Still fairly far-fetched, but throw in the unknown unknowns and maybe it’s worth having a longer period just in case? I just learned from a paper by L’Ecuyer that it’s easy to pick constants for a multiplicative linear congruential generator that have longer periods than we could even conceivably care about.

So might as well go with one of those if we’re changing the algorithm anyway!


Sure, there’s certainly no harm in picking an LCG with a longer period!


If we change the algorithm, we should make sure we have a long period and we solve the Ran0 correlation issue.


Could we make the ‘random’ value a function of the time (hashing maybe?), so rather than generating the next ping time we find it by comparing every timestamp until we find the next one.

Computers are fast enough that this is not a problem at a 1 second resolution. (and probably for any resolution > human reaction time. /handwave)

Caveat: It’s a while since I studied the relevant math for all this.



Oh, that’s a great idea. Then the whole thing about fast-forwarding is moot.


Based on the link @insti posted, it looks like the best choices would be FNV-1a or some variant of Murmur. FNV-1a is much simpler to implement. Both look like they give a reasonable distribution of hash values when calling them on consecutive input values (our use case), though Murmur looks perhaps slightly more uniform? One thing to be careful about/do more research on is that a good distribution of values is not quite enough: we also need consecutive hash outputs to be uncorrelated, which is not necessarily an important criterion for choosing non-cryptographic hash functions, so I don’t know how well these would fit the bill.

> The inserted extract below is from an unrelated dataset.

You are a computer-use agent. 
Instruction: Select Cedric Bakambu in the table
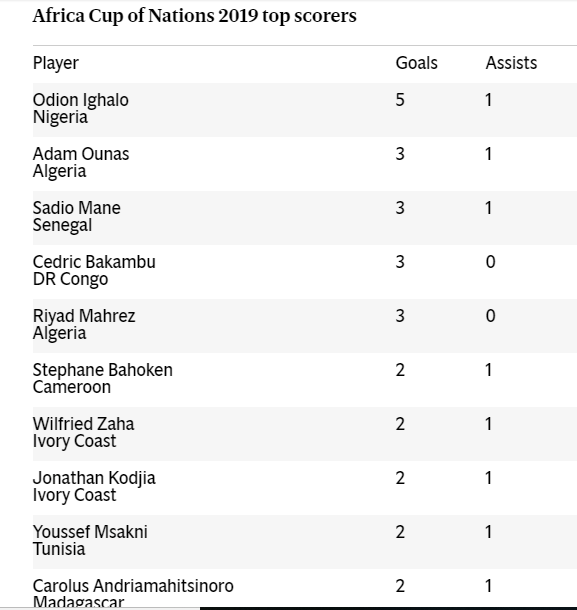pos(94,262)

On that page it is claimed that Murmur is faster, but that seems to be due to the fact that it works 4 bytes at a time instead of 1 byte at a time, so there is probably not much difference (or it might even be slower) on small values: we are going to be using it on 32-bit Unix time stamps.

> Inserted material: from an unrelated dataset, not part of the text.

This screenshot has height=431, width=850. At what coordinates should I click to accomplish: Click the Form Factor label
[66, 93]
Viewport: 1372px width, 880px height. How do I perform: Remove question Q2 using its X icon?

Overall it seems to me FNV-1a on 32-bit values is the way to go. For reference, the algorithm is as follows:

hash = 2166136261  // magic FNV offset basis for 32 bits
for each byte:
  hash = hash xor byte
  hash = hash * 16777619  // magic FNV prime for 32 bits

(If TagTime is still around in 2038 we can easily specify a switchover date to the 64-bit version of FNV-1a, to work with 64-bit unix timestamps.) I’ll play around with this a bit and get a feel for how well it would work.


By using strings rather than integer timestamps we can more easily add salt if one doesn’t want the universal schedule 1533467950 - Insti secret

Or maybe add fractional seconds to the timestamp. (Do we care about sub-second accuracy? (I don’t)) 1533467950.1234

And handle 64 bit timestamps without changing the algorithm again. 129518309081725000


I’ve been playing around with this using Murmur2

Do you know of a statistical test we can use to check this?